– Записка? – в голосе Ника сквозило непонимание.
– Потом расскажу, – отмахнулась Вика.
И именно тогда до меня наконец дошло: Туре умер. Кажется, все это время я даже не в полной мере понимала, что здесь вообще происходило. И поняла лишь сейчас. И в этот же миг на меня тяжёлым камнем обрушилось горе. Сковало по рукам и ногам. Из глаз потекли солёные слезы. Стекали по щекам, падали на грудь, оставляли следы на шее и лились, лились, лились, точно их запас в моем теле был нескончаем.
Затуманенным от слез взглядом я не видела, как ко мне подошла Вика. Я поняла это уже тогда, когда она положила свои руки мне на плечи. Новый приступ горя окутал с еще большей силой, и так, в полнейшей тишине, мы просидели целую вечность, прежде чем Катя сказала:
– Наверное, нам лучше пойти.
Я не слышала и не видела ничего вокруг. Не слышала, как один за другим уходили ребята. Как Рома допил свой стакан виски. Как в темной квартире включили свет. Как уносили посуду на кухню, как складывали бутылки в мусорный пакет. Существовали лишь двое: я и мое горе.

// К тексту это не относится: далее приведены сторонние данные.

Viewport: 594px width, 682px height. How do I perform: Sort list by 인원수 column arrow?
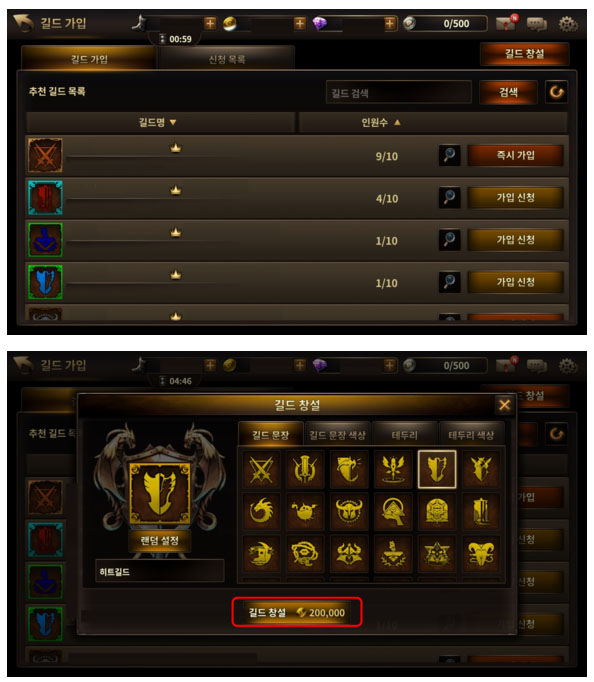[x=397, y=123]
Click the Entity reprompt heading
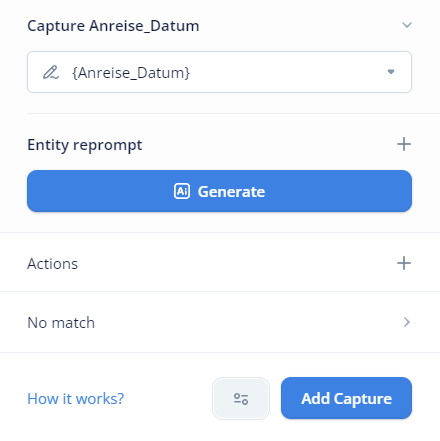The image size is (440, 441). (85, 145)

Не знаю, сколько времени прошло, прежде чем я снова вернулась в реальность. Час? Два? Вечность? Вика все так же сидела рядом и гладила меня по спине. Ник расположился на противоположном конце дивана и закурил. Судя по количеству бычков в стоящей около него пепельнице – далеко не первую сигарету. Рома мерил комнату шагами от угла до угла.
– Слушай, Ромыч, может ты сядешь, а? Глаза мозолишь!

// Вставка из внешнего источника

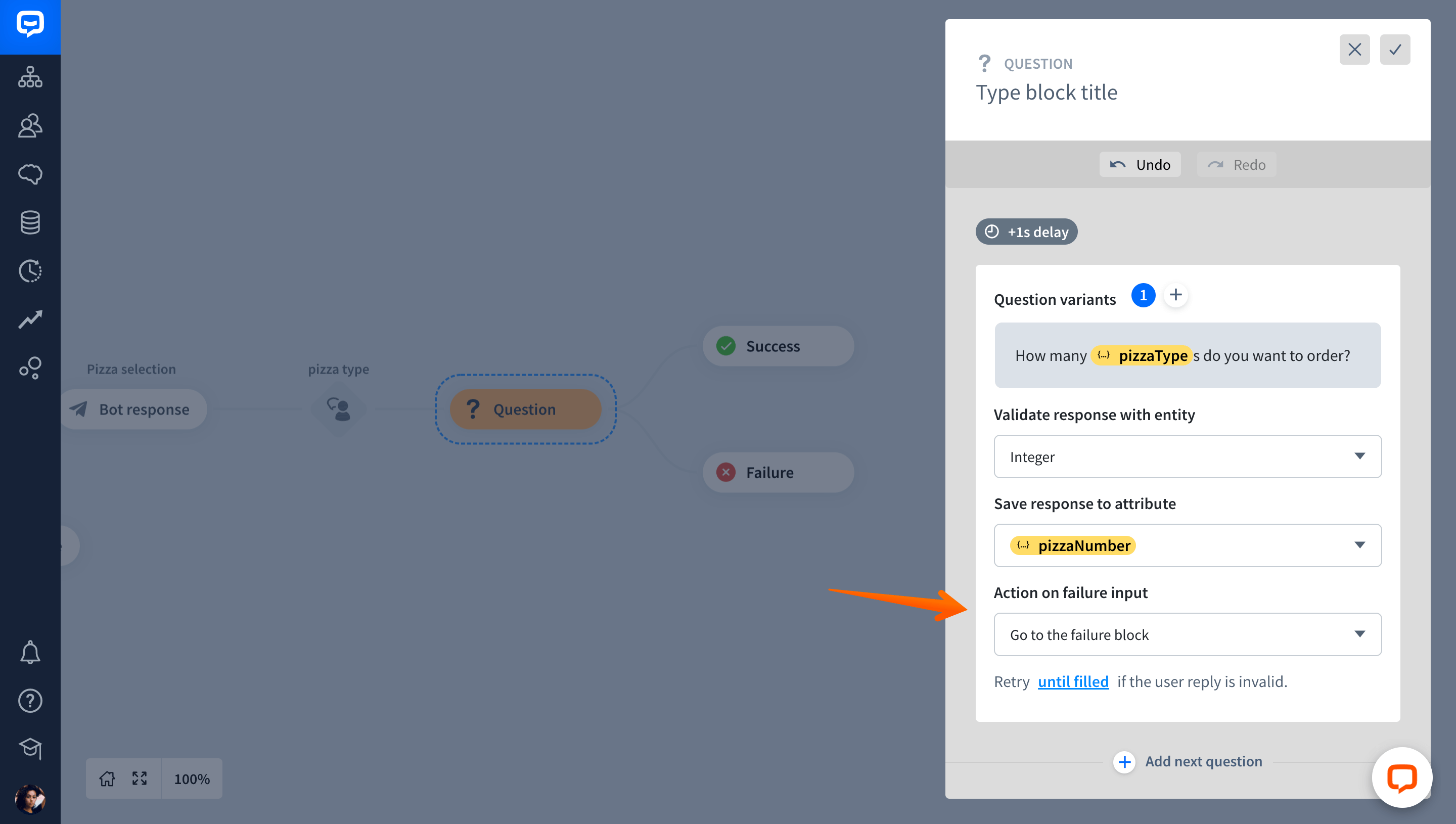
Task: Click the fit-to-screen icon on canvas toolbar
Action: click(139, 779)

Ромыч лишь одарил друга презрительным взглядом.
– Ром..
В ответ на мой голос все встрепенулись. Кажется, никто уже не ожидал моего «оживления».
– Ты правда думаешь, что та записка…она была не случайной?

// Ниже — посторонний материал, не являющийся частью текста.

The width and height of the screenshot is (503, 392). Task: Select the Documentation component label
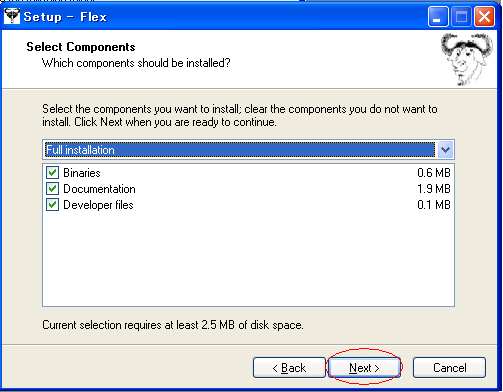pos(99,189)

– Да что там у вас за записка? – вновь спросил Ник.
– Да так…мы расстались недавно, – и я повторила все, что недавно рассказала другу на балконе.
Ромыч лишь пожал плечами:
– Это может быть совпадением. Но если это так, это чертовски стремное совпадение.
– Не поджег же он проводку в собственном доме, чтоб устроить пожар, в конце концов, – заметила Вика. – Если здесь и есть какой-то скрытый смысл, то он явно в другом.
– А мне кажется, – вступил в разговор Ник, – он любил тебя. И все, что там написано, в этой вашей записке, это все ложь. Он написал это для того, чтобы тебе было легче отпустить его. И ему тебя тоже. Перед отъездом в Швецию, а не перед смертью. Но потом случилось непредвиденное.
Как бы хотелось, чтобы Ник оказался прав. Но даже если это действительно так, это все равно больше не имело никакого значения. Туре мёртв. Какая разница. На самом ли деле он меня разлюбил – эта тайна навечно уйдёт с ним в могилу.
– Нам тоже пора. Вы, наверное, спать хотите, – нашла в себе силы произнести я, хотя идти куда-то именно сейчас – меньшее, чего мне хотелось.
– Бред. Оставайтесь у нас. Мы расстелем вам в комнате Ромыча, а его выселим на пол в гостиную.
– А может, тебя выселим? Хотя он прав, девчонки. Оставайтесь. Ради вас я даже готов и правда расстаться со своей любимой тёплой кроваткой. Но только ради вас!
– Ребята правы, – согласилась Вика. – Нечего нам сейчас ехать. Да и некуда.
Я слегка улыбнулась. Наверное, если бы не друзья, пережить эти часы мне было бы в сотни, тысячи раз труднее.
Ромыч, несколько минут назад усевшийся на пол, встал и куда-то исчез, а спустя какое-то время вернулся, держа в руках нечто наподобие книги.
– Это альбом, – пояснил друг. – Смотрите, это был конец первого семестра, последняя пара. Помните?
Мы все придвинулись ближе, чтобы разглядеть. С фотографии смотрели тринадцать гордых и счастливых лиц в белых халатах: двенадцать нас и один преподаватель. Здесь Лина еще носила брекеты, Анжела не успела перекраситься в блондинку, а Ира стояла в больших дурацкой формы очках. Сейчас она сменила их на линзы.